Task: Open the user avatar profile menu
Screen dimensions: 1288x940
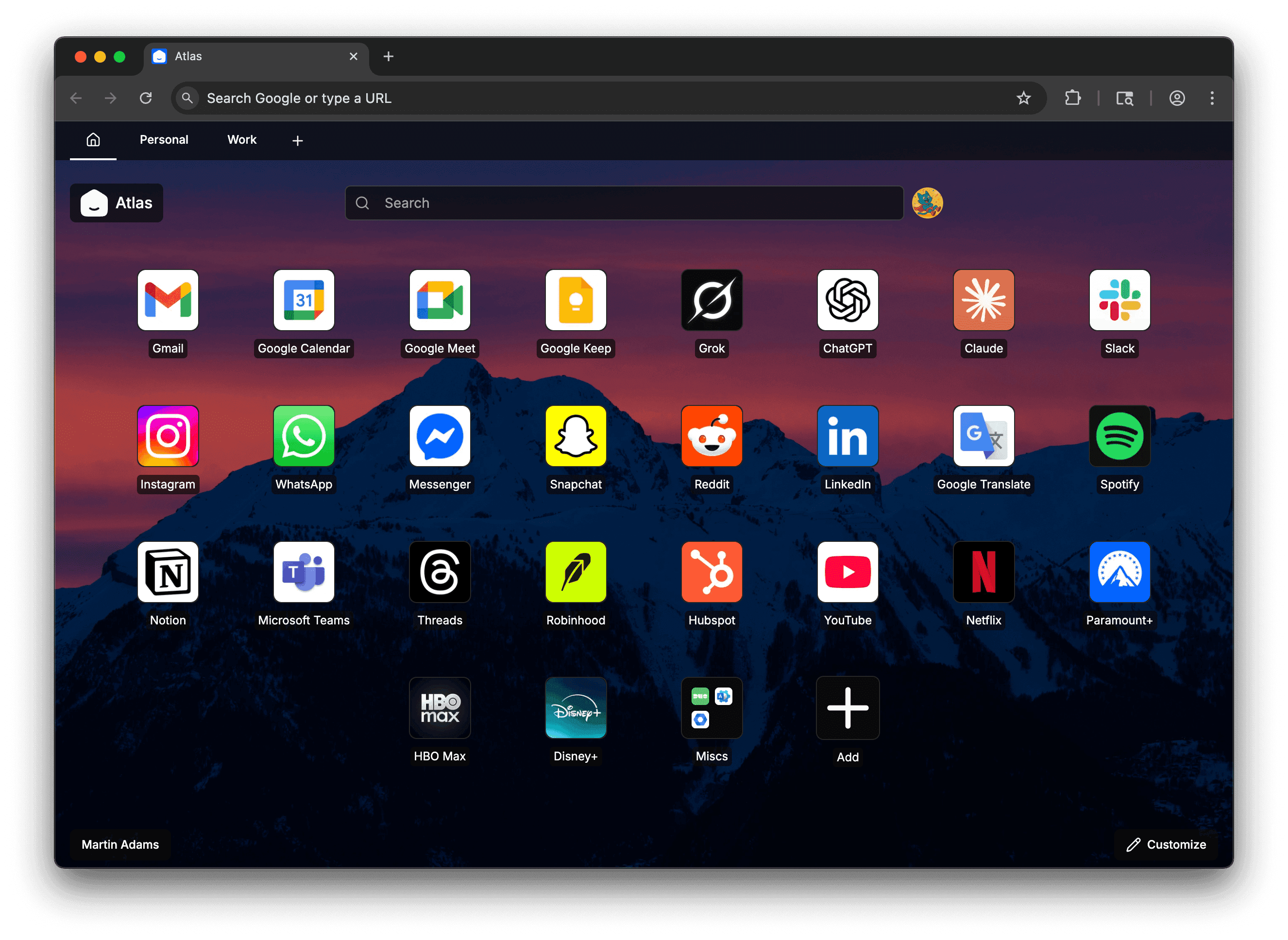Action: pyautogui.click(x=927, y=203)
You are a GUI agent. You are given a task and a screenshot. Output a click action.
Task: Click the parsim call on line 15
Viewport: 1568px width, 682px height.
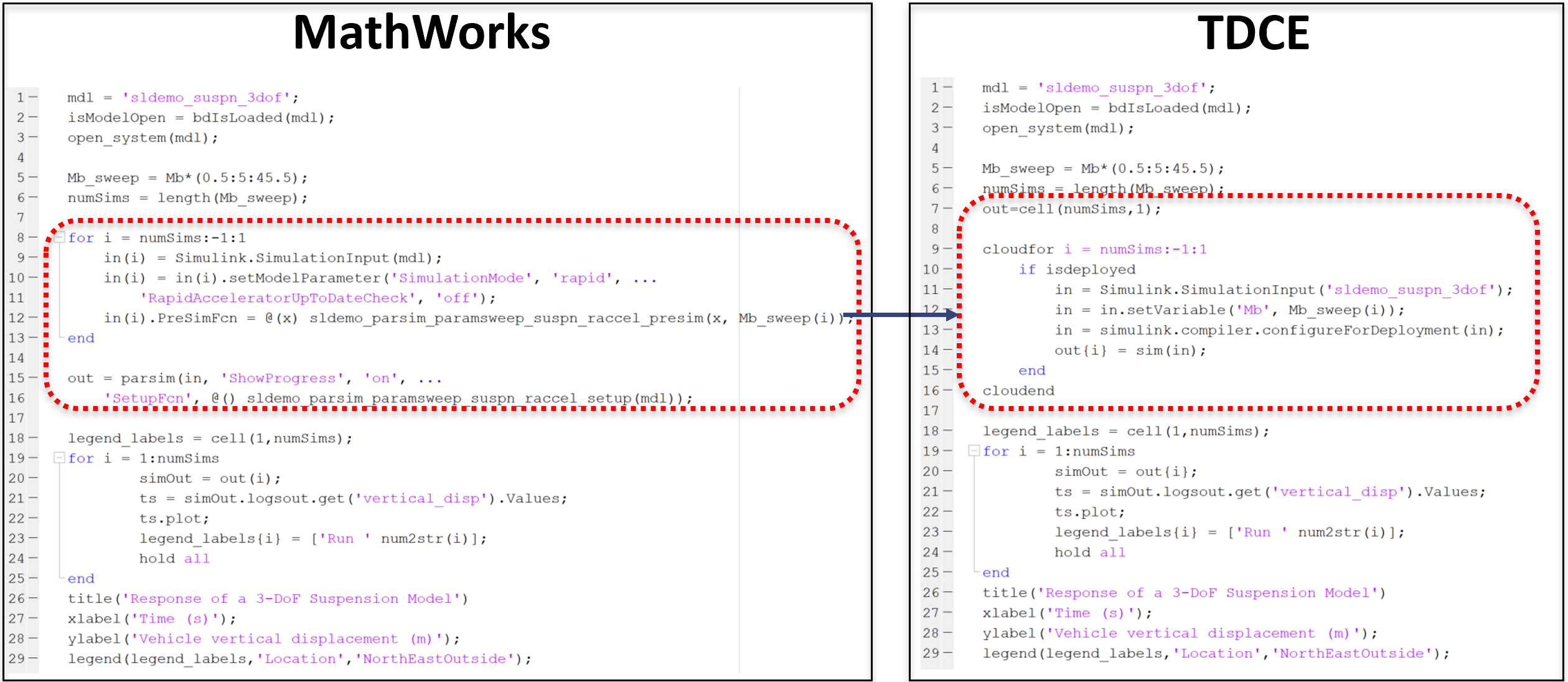[x=148, y=378]
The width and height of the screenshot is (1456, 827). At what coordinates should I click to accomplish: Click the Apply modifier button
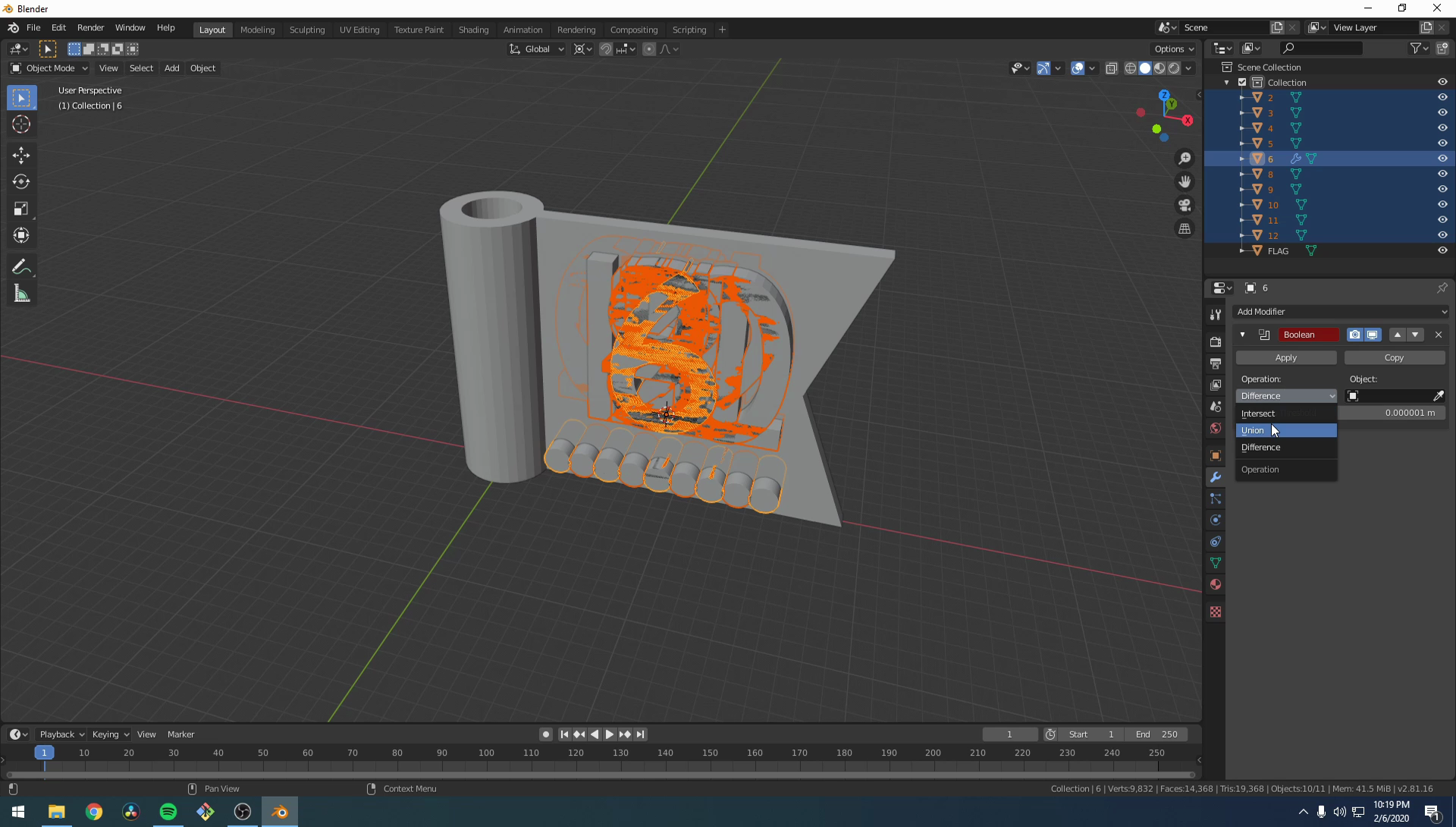[x=1286, y=357]
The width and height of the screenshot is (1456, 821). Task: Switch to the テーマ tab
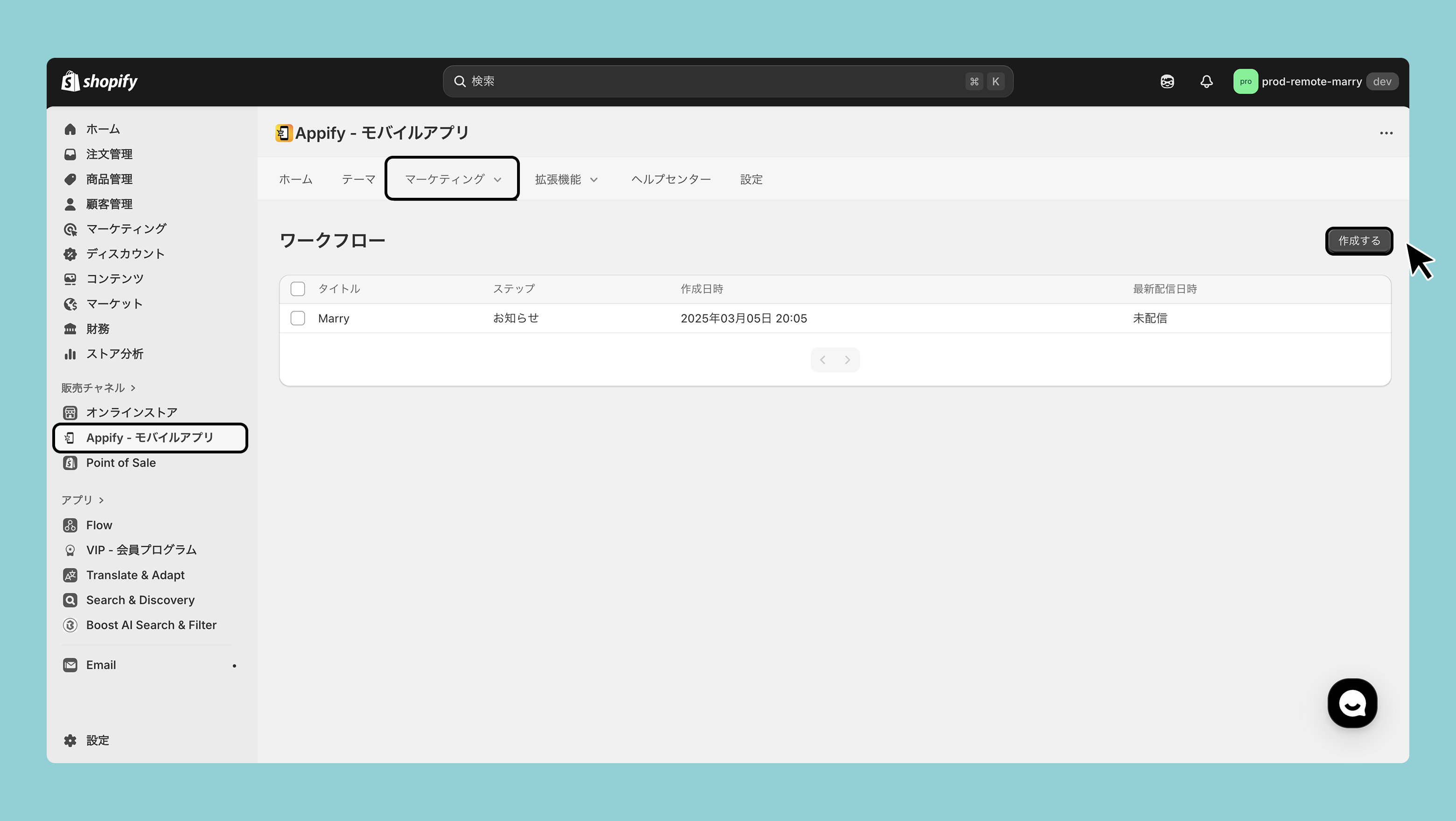coord(358,179)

■ **Task goal**
Every line between the one containing "Screen dimensions: 1288x940" and the end of the listing, both included, needs to be retyped exactly, minus the pictures.

■ **Task answer**
Screen dimensions: 1288x940
Action: pyautogui.click(x=927, y=203)
You are a GUI agent. You are given a task and a screenshot. Output a click action.
Task: Click the parsim call on line 15
Viewport: 1568px width, 682px height.
[x=148, y=378]
The width and height of the screenshot is (1456, 827). At what coordinates should I click to accomplish: Click the Apply modifier button
[x=1286, y=357]
The width and height of the screenshot is (1456, 821). Task: Switch to the テーマ tab
coord(358,179)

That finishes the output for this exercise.